> [The exercise] Set out the lines of the listing as a numbered list, beginning with the line that contains "Viewport: 1449px width, 572px height." and continuing through the line that contains "Action: [1053, 67]", with blank lines omitted. Leave the pictures out of your answer.

>> BEGIN Record extracts

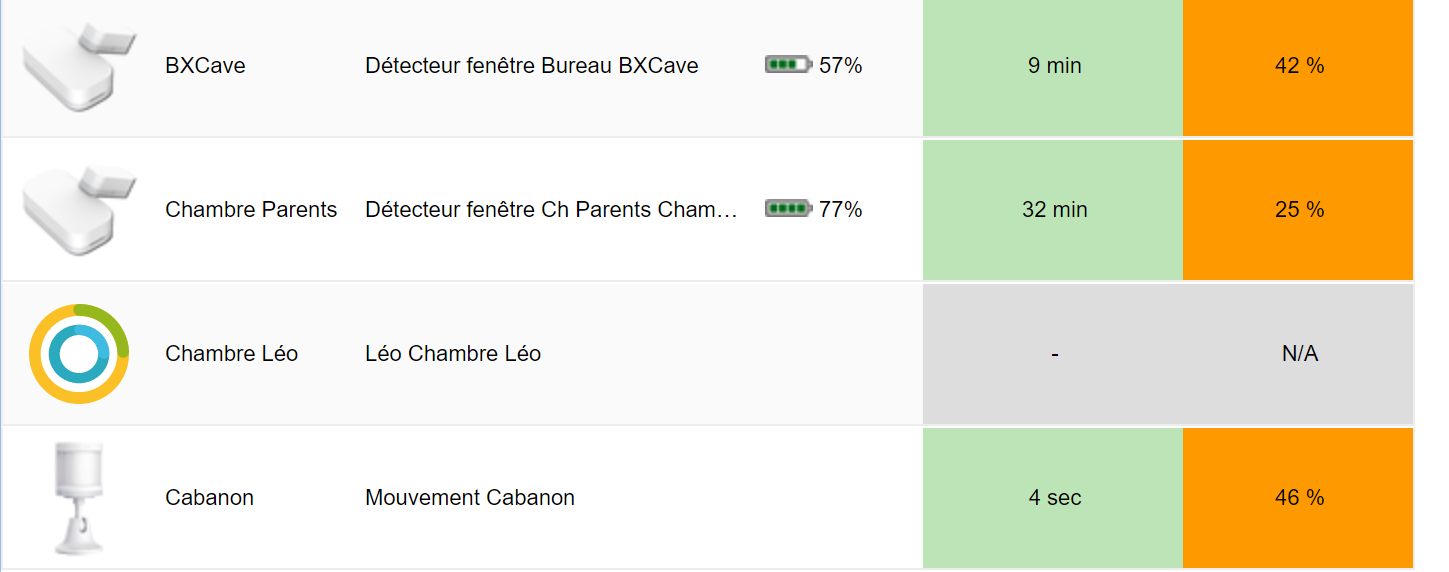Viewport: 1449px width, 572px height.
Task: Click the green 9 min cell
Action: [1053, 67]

>> END Record extracts
>> BEGIN Record extracts

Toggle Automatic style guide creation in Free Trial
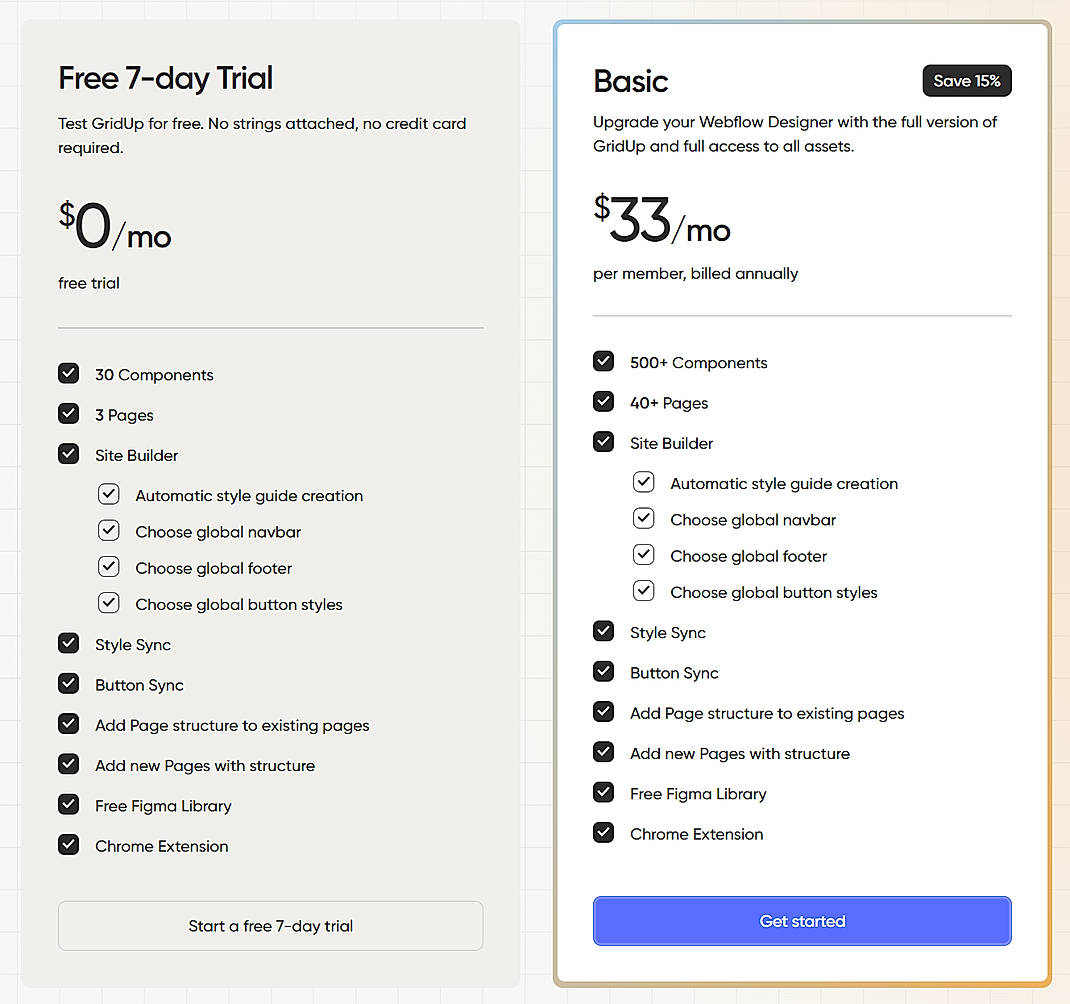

>> END Record extracts
>> BEGIN Record extracts

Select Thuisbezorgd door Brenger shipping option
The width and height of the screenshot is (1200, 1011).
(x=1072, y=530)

>> END Record extracts

> [Correct answer]
1. Viewport: 1449px width, 572px height.
2. Task: Click the green 9 min cell
3. Action: [1053, 67]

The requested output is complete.